Barack and Dan’s informal issues committee focused on “legislative ideas for the 2001” session, and Will Burns recommended that Barack call for an increase in “the number of charter schools operating in Chicago,” because such schools enjoyed “broad support . . . within the African American community” and would give Barack “school choice credentials in [a] state-wide race.” One week before the presidential election between Al Gore and George W. Bush, Barack devoted a Hyde Park Herald column to the third-party candidacy of Ralph Nader. “I fervently believe in Nader’s right to run in this election. I think he should have been allowed to participate in debates, and I share a number of his criticisms of the major parties.”
Barack kept up a busy,
sometimes hectic schedule of speaking appearances around Chicago, with a panel discussion at Northwestern Law School, a dinner address at the awards ceremony of a legal aid hotline service, and an appearance at the Developing Communities Project’s annual convention.

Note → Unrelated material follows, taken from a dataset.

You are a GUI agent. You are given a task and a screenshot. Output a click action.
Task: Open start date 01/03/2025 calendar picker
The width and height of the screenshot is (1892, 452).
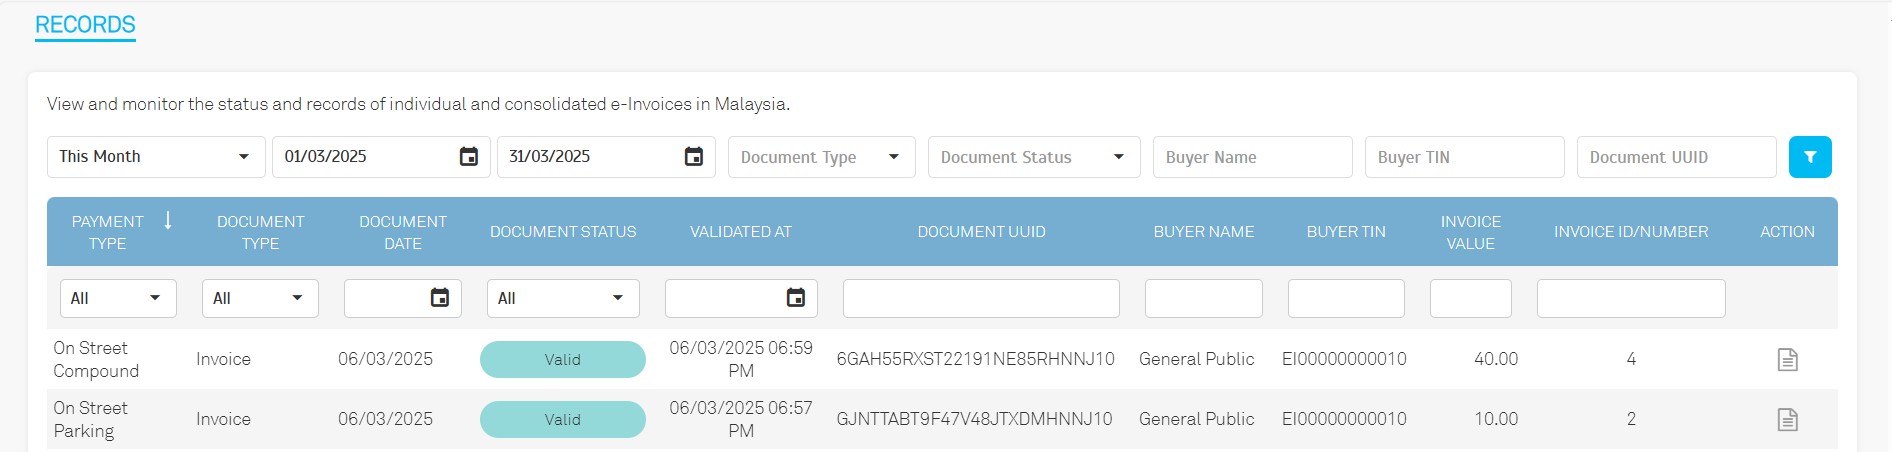coord(468,157)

In the presidential election’s confused and uncertain aftermath, with the counting of votes in Florida leaving the winner in doubt, Barack appeared on WTTW-TV’s Chicago Tonight program and said, “the federal courts have no business being involved in this.” While the Republican front-runner’s status was still uncertain, Barack said, “I don’t think this is going to destroy President Bush’s legitimacy in any fashion.”